*PROBLEM DESCRIPTION*. From the records below, copy each line that has the word "agent" in it.

(Dataset entries)
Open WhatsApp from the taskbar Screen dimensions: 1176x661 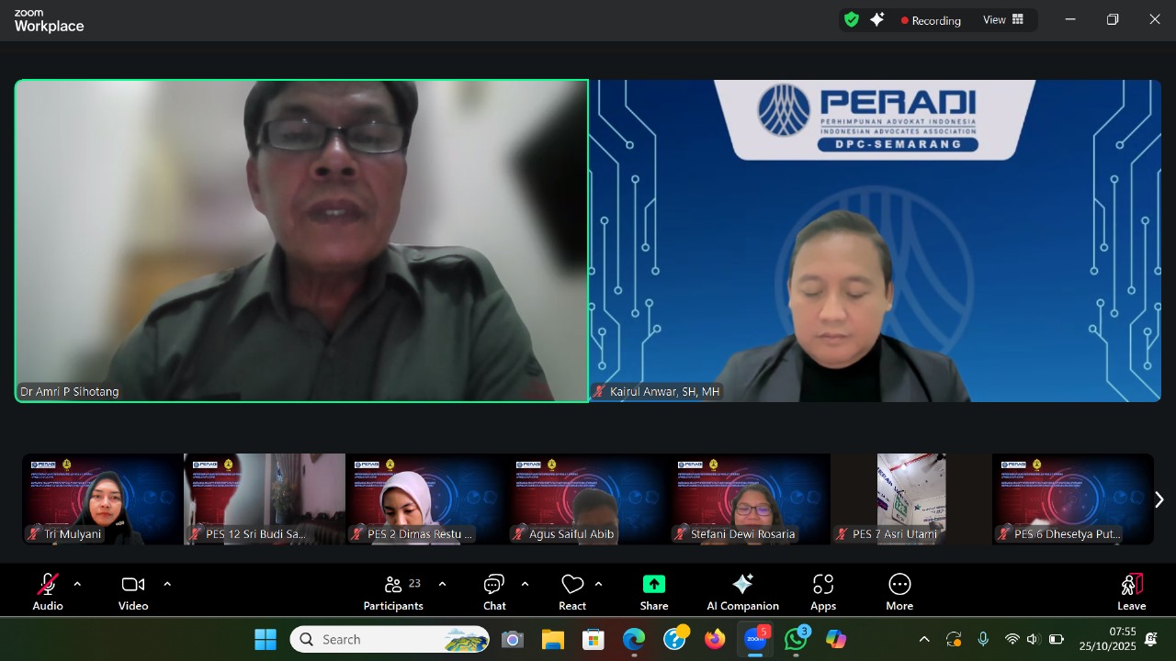(797, 639)
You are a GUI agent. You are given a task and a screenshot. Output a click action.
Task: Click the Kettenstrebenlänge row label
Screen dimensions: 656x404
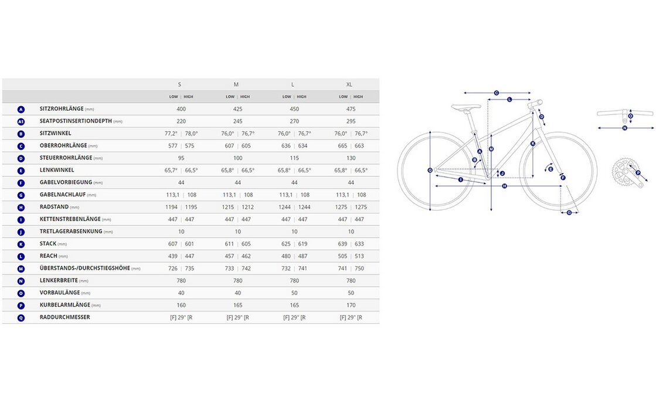70,219
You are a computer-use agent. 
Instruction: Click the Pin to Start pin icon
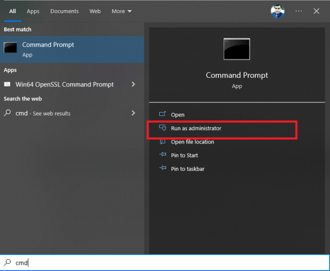[x=162, y=156]
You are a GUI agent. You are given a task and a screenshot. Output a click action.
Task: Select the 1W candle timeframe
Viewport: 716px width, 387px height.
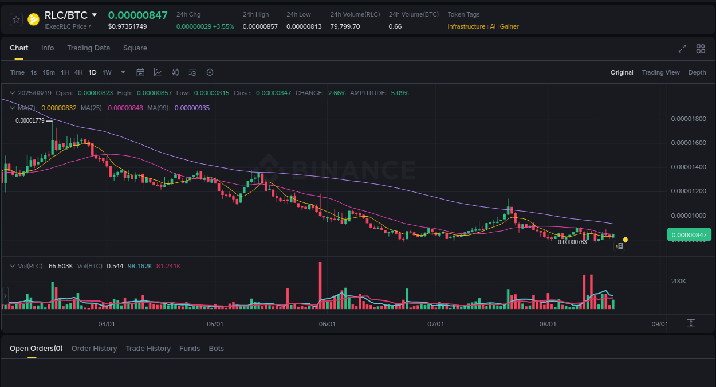[x=107, y=72]
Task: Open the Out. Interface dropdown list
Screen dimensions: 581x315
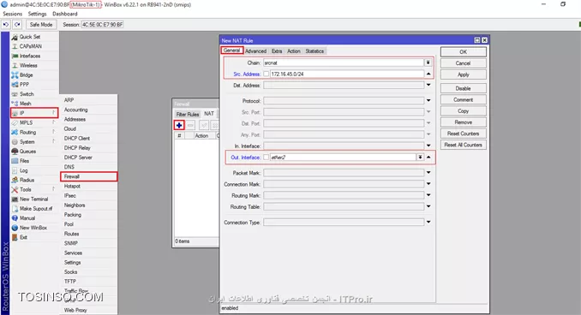Action: (420, 158)
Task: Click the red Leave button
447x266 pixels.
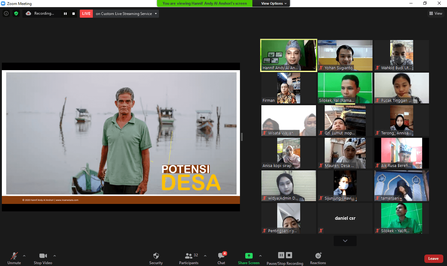Action: [433, 259]
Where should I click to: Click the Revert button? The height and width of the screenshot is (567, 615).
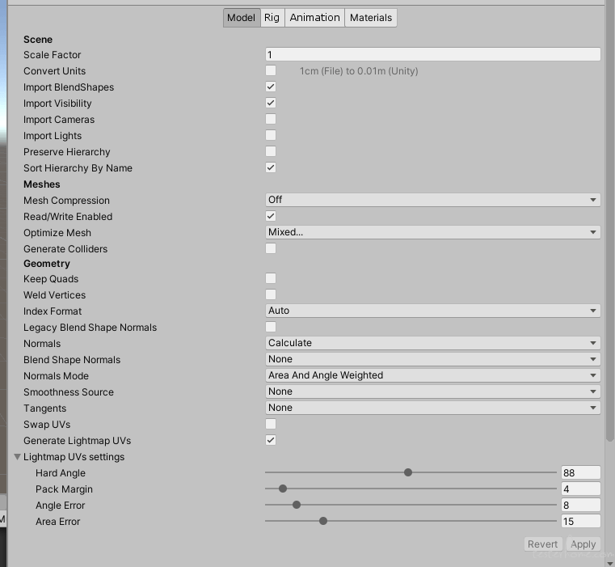(543, 544)
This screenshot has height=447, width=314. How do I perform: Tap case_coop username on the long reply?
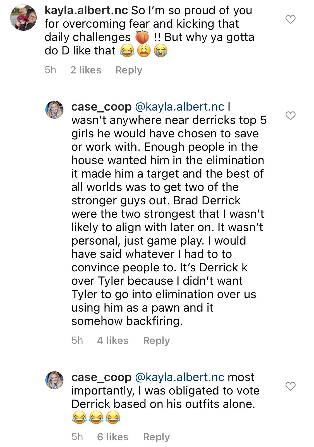pyautogui.click(x=102, y=107)
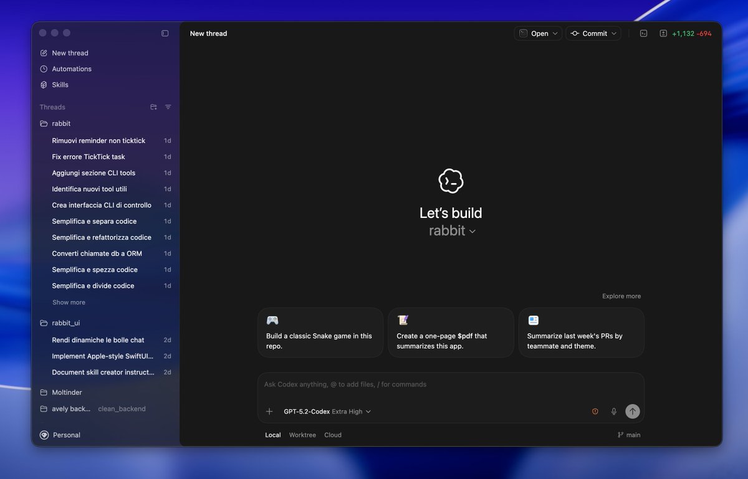Expand the Commit dropdown in the top bar

(613, 33)
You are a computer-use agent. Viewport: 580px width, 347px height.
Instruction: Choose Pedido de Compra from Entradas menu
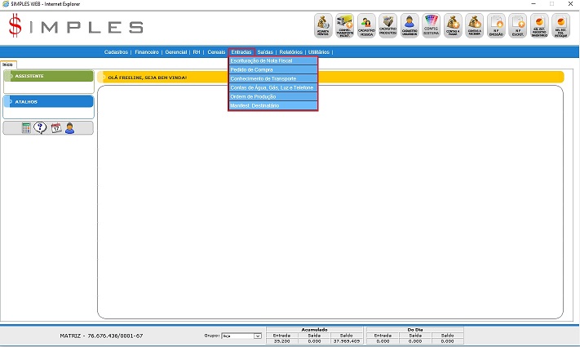[x=272, y=70]
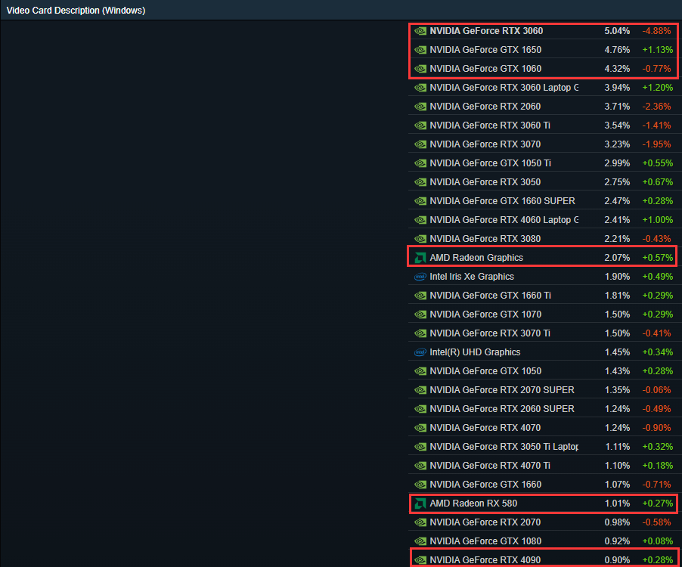Screen dimensions: 682x567
Task: Select the NVIDIA GeForce RTX 2060 entry
Action: pyautogui.click(x=485, y=107)
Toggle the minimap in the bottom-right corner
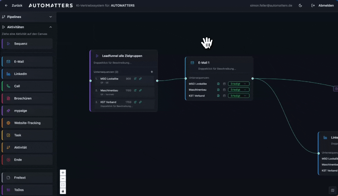The width and height of the screenshot is (338, 196). point(333,190)
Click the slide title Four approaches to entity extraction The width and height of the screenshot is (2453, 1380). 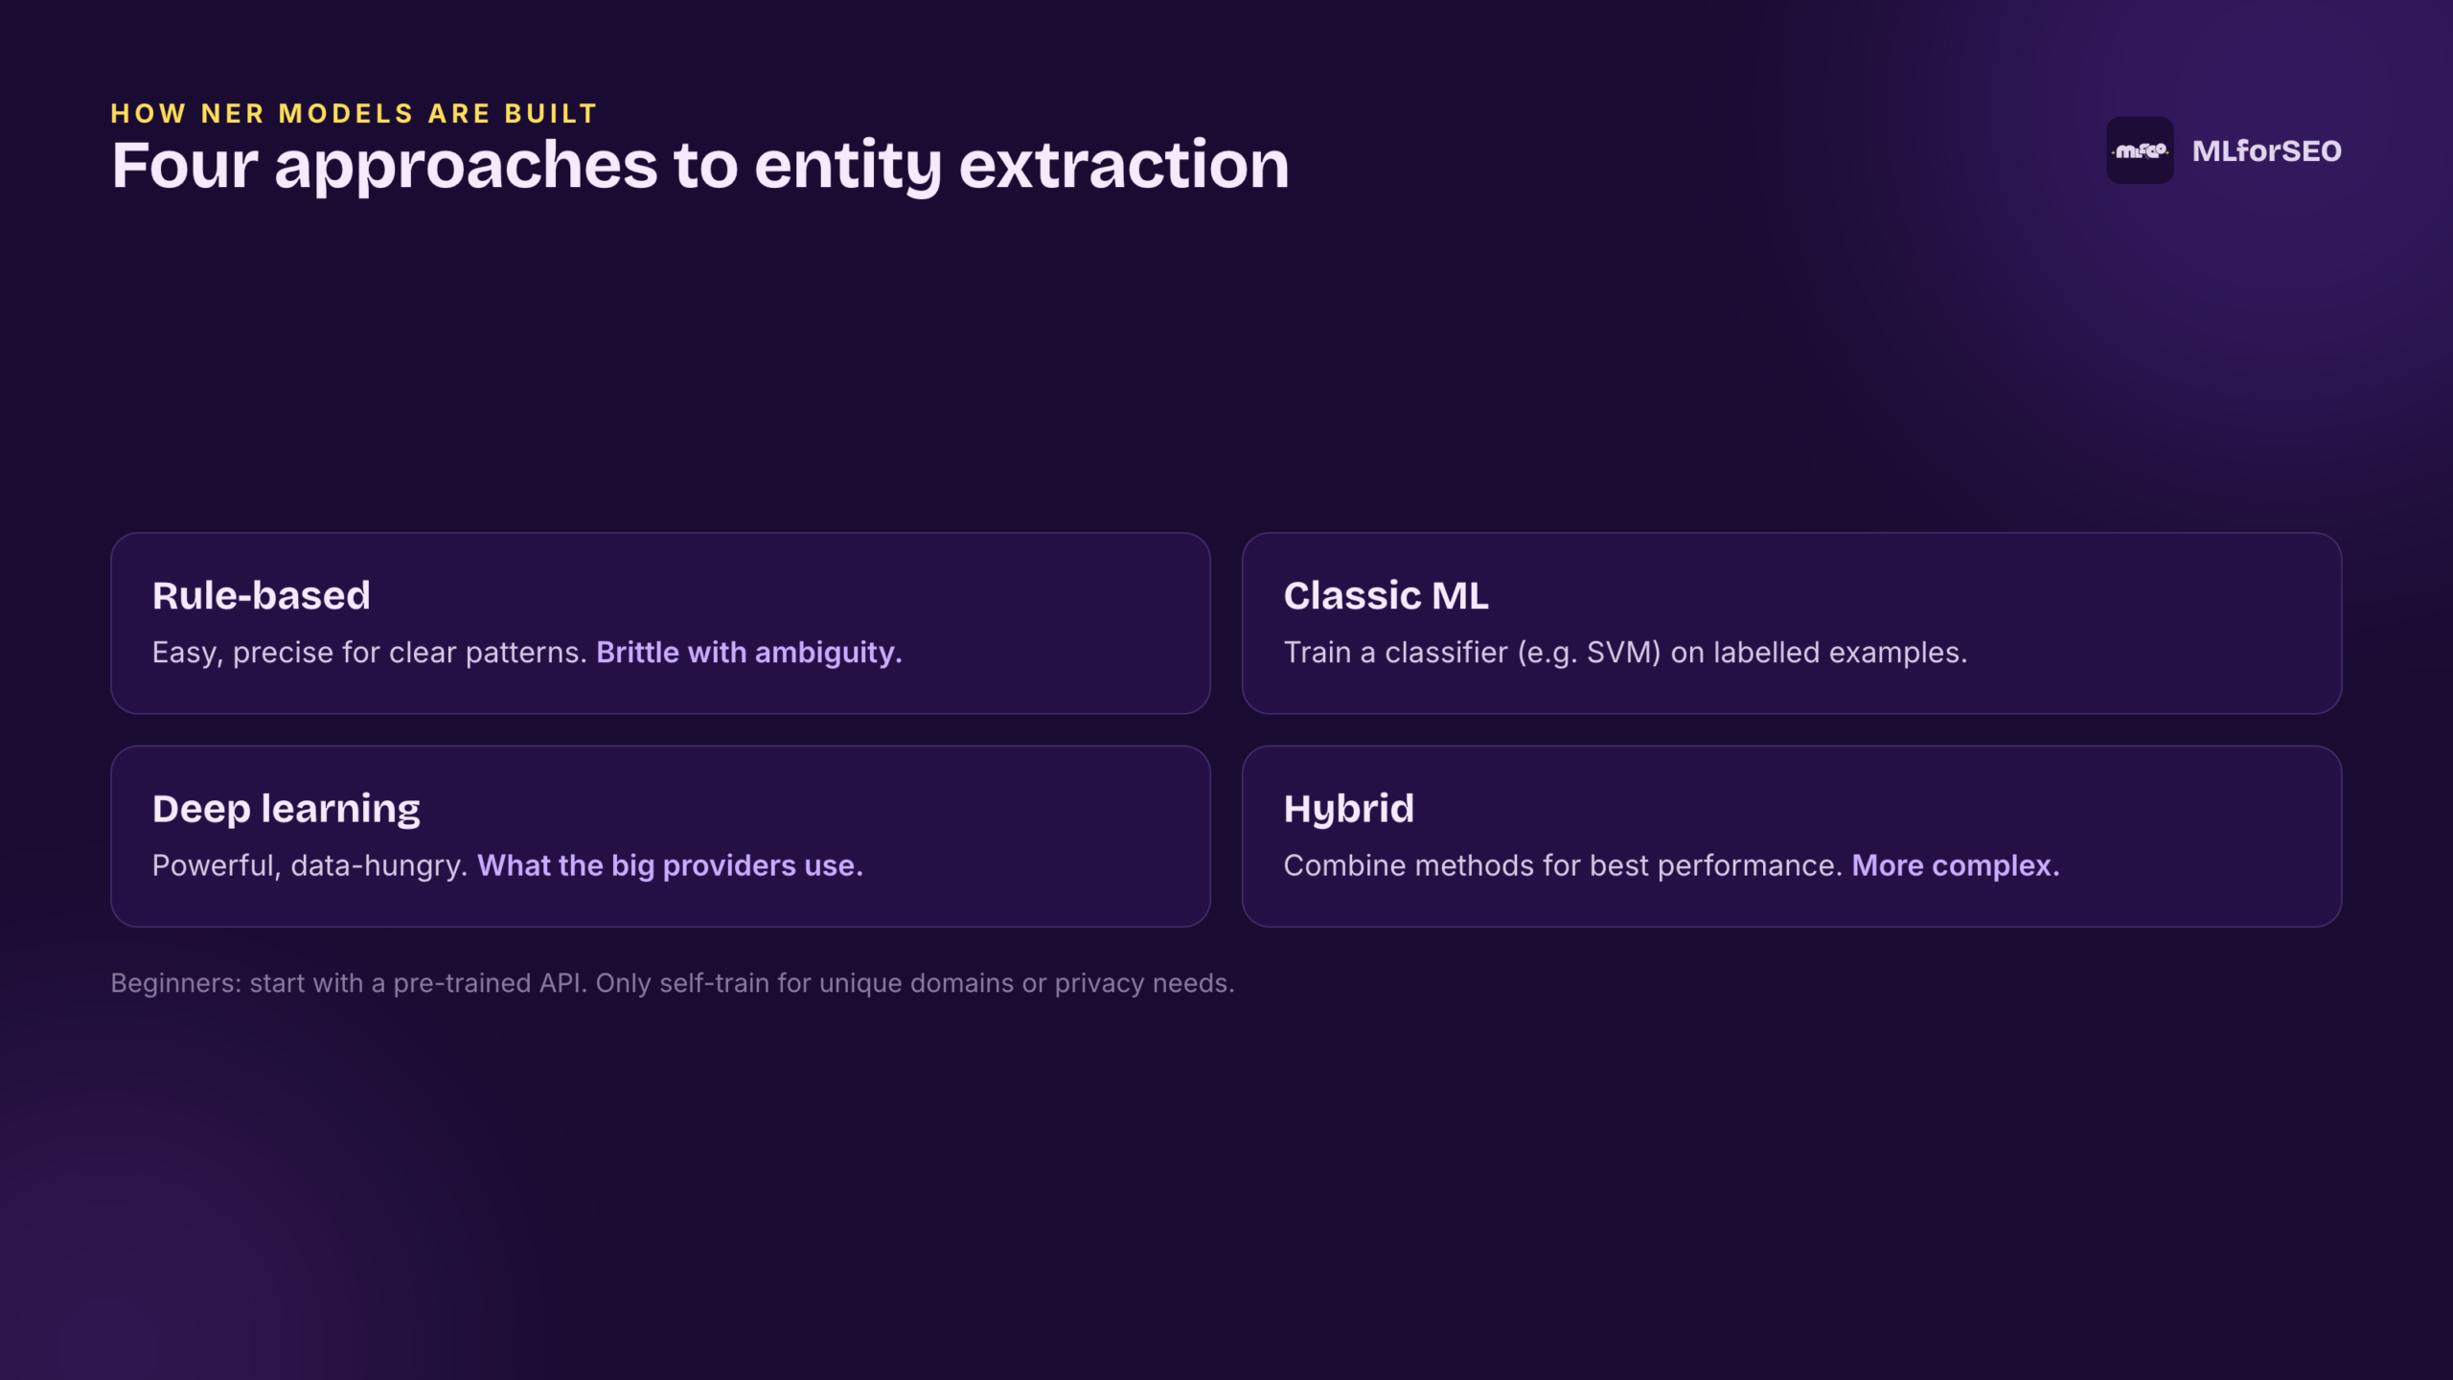tap(700, 165)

*TASK OUTPUT*.
You are a GUI agent. You are given a task and a screenshot. Output a click action.
You are a computer-use agent. 
You are a GUI agent. You are given a task and a screenshot. Output a click action.
You are a computer-use agent. Viewport: 580px width, 347px height.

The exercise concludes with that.